Posted by | Android, Apple, artificial intelligence, digital economy, e-commerce, Europe, european commission, european parliament, european union, Facebook, financial services, France, Google, Margrethe Vestager, Mariya Gabriel, online disinformation, Policy, TC, Trump administration, United Kingdom, United States, Vera Jourova | No Comments

As the antitrust investigations stack up on US tech giants’ home turf there’s no sign of pressure letting up across the pond.

European Commission president-elect Ursula von der Leyen today unveiled her picks for the next team of commissioners who will take up their mandates on November 1 — giving an expanded role to competition commissioner Margrethe Vestager. The pick suggests the next Commission is preparing to dial up its scrutiny of big tech’s data monopolies.

Under the draft list of commissioners-designate, which still needs to be approved in full by the European Parliament, Vestager has been named executive VP overseeing a new portfolio called ‘Europe fit for the digital age’.

But, crucially, she will also retain the competition portfolio — which implies attention on growing Europe’s digital economy will go hand in glove with scrutiny of fairness in ecommerce and ensuring a level playing field vs US platform giants.

“Executive vice-president Margrethe Vestager will lead our work on a Europe fit for the digital age,” said von der Leyen at a press conference to announce her picks. “Digitalization has a huge impact on the way we live, we work, we communicate. In some fields Europe has to catch up — for example in the field of business to consumer but in other fields we’re excellent. Europe is the frontrunner, for example in business to business, when we talk about digital twins of products and procedures.

“We have to make more out of the field of artificial intelligence. We have to make our single market a digital single market. We have to use way more the big data that is out there but we don’t make enough out of it. What innovation and startups are concerned. It’s not only need to know but it’s need to share big data. We have to improve on cyber security. We have to work hard on our technological sovereignty just to name a few issues in these broad topics.

“Margrethe Vestager will co-ordinate the whole agenda. And be the commissioner for competition. She will work together with the commissioner for internal market, innovation and youth, transport, energy, jobs, health and justice.”

If tech giants were hoping for Europe’s next Commission to pay a little less attention to question marks hanging over the fairness of their practices they’re likely to be disappointed as Vestager is set to gain expanded powers and a broader canvas to paint on. The new role clearly positions her to act on the review of competition policy she instigated towards the end of her current mandate — which focused on the challenges posed by digital markets.

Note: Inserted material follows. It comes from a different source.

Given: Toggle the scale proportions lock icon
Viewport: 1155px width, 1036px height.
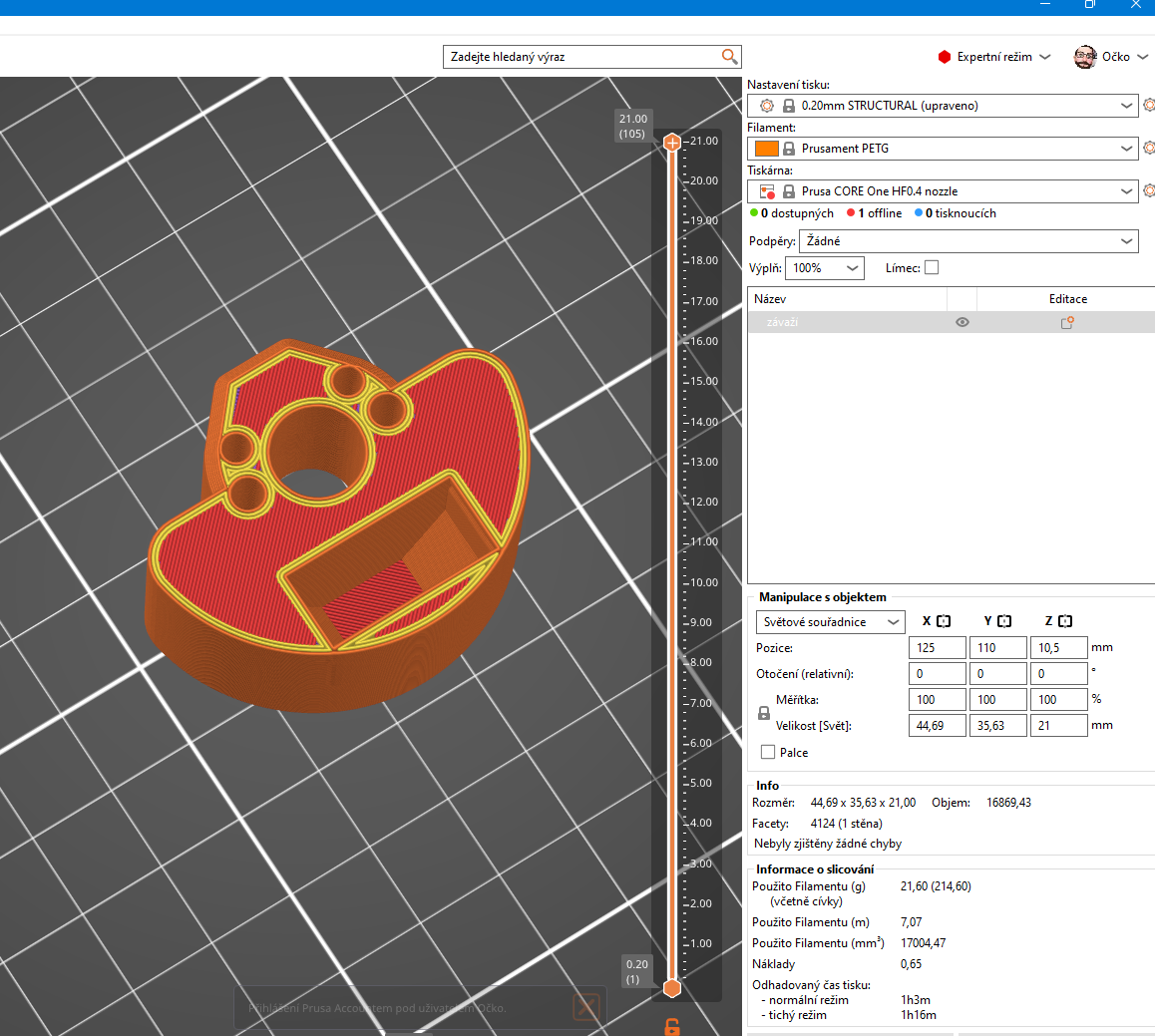Looking at the screenshot, I should coord(764,713).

Since taking over as Europe’s competition chief back in 2014, Vestager has made a name for herself by blowing the dust off the brief and driving forward on a series of regulatory interventions targeting tech giants including Amazon, Apple and Google . In the latter case this has included opening a series of fresh probes as well as nailing the very long running Google Shopping saga inherited from her predecessor.

The activity of the department under her mandate has clearly catalyzed complainants — creating a pipeline of cases for her to tackle. And just last month Reuters reported she had been preparing an “intensive” handover of work looking into complaints against Google’s job search product to her successor — a handover that won’t now be necessary, assuming the EU parliament gives its backing to von der Leyen’s team.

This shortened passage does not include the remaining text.